Masters of Sax

Saxophones will be ringing this autumn, and Eugene Symphony opens the classical music season

After a decade exploring the classic, Sonny Rollins-style sax-bass-drums ensemble (and other trio configurations including piano, guitar and even electric bass) Eugene sax master Joe Manis has ventured into another classic jazz assemblage: the organ trio, featuring recent NYC-to-Portland transplant George Colligan (who’s teaching at PSU and making quite an impression in his own Oregon gigs on piano) at the keyboard. Todd Strait will man the drum kit for this show 9:30 pm Friday, Sept. 27, at Sam Bond’s. Manis has also made other changes, leaving his gig in the Cherry Poppin’ Daddies (see music) and landing a record deal with the venerable SteepleChase jazz label.

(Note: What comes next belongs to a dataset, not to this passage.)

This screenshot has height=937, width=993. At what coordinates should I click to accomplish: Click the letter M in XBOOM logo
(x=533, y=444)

As his excellent new album North by Northwest demonstrates, Manis hasn’t strayed from commanding sound and astute improvisations, nor from his inventive way with the classics, this time including songbook standards, tunes by jazz legends Monk, Coltrane and Lenny Tristano and appealing original compositions.

Another great improvising sax man, Chicago’s Ken Vandermark, has so impressed listeners with his imaginative explorations that he became one of the youngest recipients of a coveted MacArthur Fellowship (the so-called “genius grant”) in 1999. The former member of the NRG Ensemble has performed with some of the most out-there free jazzers of the era and explored noise music. He’s also capable of covering everyone from Sonny Rollins to George Clinton to Sun Ra and classic reggae tunes. He’s performing at the UO’s Beall Hall on Oct. 8 with another impressive improviser, trumpeter Nate Wooley, the Oregon native who moved to Brooklyn a dozen years ago but still returns home enough to remind us why big names like John Zorn, Anthony Braxton, Fred Frith, Mary Halvorson and more keep his number on their favorites list. Together, Wooley and Vandermark should be an explosive combination.

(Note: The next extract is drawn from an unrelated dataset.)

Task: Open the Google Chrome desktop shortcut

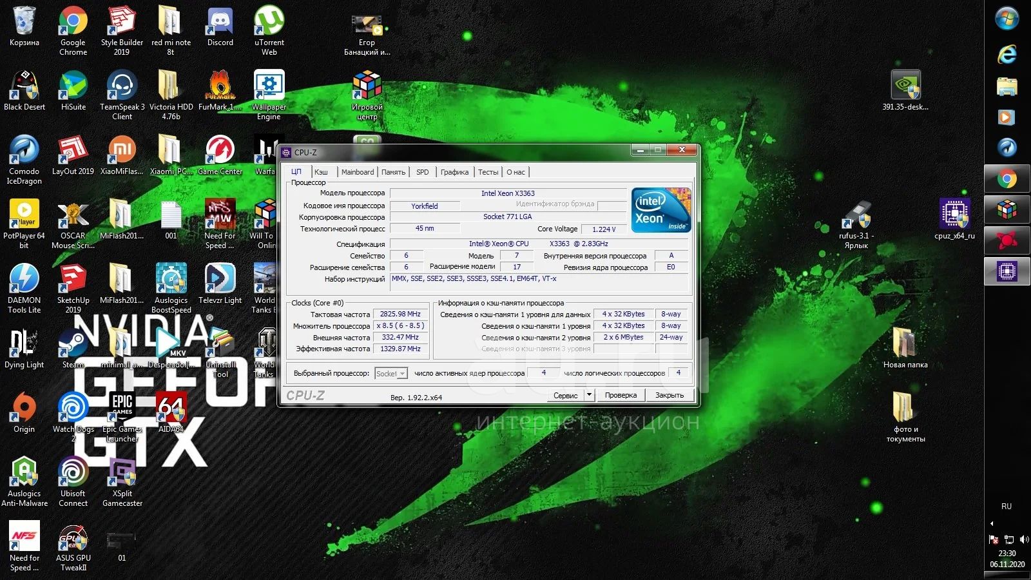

He won’t be improvising much, but still another sterling saxophonist, Kenneth Tse, will play contemporary classical music on Oct. 6 at Beall Hall. A professor at the University of Iowa who’s snagged a slew of major awards, Tse will be accompanied by pianist Matthew Pavilanis. Also at Beall, Seattle-based retro singer/ukulelist/cornetist Casey MacGill picks a time period and plays different kinds of music that were happening simultaneously. So at his trio’s free concert on Sept. 28, you might hear Nat Cole-style cool crooning alongside Fats Domino, New Orleans boogie or Fred Astaire show tunes.

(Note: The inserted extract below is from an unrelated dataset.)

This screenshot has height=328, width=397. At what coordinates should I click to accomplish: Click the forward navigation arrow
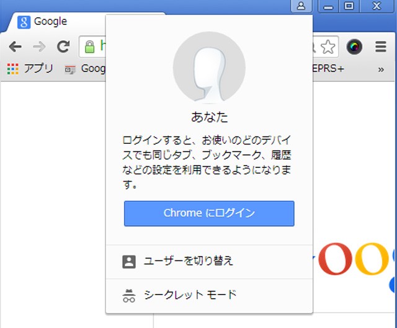pyautogui.click(x=38, y=47)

The classical music season opens at the Hult Center this Thursday, Sept. 26, with one of the Eugene Symphony’s most appealing programs of the year, a Franco-Spanish flavored tapas menu that includes the inevitable popular tunes from Bizet’s opera Carmen and more music by great French composers looking toward Spain. Everyone knows Ravel’s Bolero, but even after repeated listening, it offers surprises and thrills beyond that implacable melody. Claude Debussy’s Iberia colorfully depicts the French master’s impressions of Spain’s street life, festivals and (as one movement is titled) “The Fragrance of the Night.” And speaking of Spanish nights, the program includes one of the 20th century’s most magical works for piano and orchestra, Nights in the Garden of Spain, which the great Spanish composer Manuel de Falla began while living in Paris during a crucial period of his development; here he met Ravel and Debussy as well as Igor Stravinsky. Rising pianist Orion Weiss is at the keyboard.

Public drunkenness, insulting a public official, jail time, wild parties, lewd flirting, disguises, inebriated singing, deception, revenge, sneaky affairs … must be back-to-college time! Actually, it’s “The Bat” ( or “Die Fledermaus”), Johann Strauss’s ever-popular 1874 operetta, which Cascadia Concert Opera is performing around Oregon this month and next with a stop at The Shedd Oct. 4. The champagne-and-waltz-fueled frothy comedy, whose plot revolves around comeuppances and scheming about extra marital dalliances, is this year’s production from Cascadia Concert Opera, the Eugene-based group that for the past few years has brought scaled-down but high-spirited concert performances (in English and accompanied by piano) of popular operas to small venues such as churches, senior centers and other places and audiences who might not otherwise encounter it.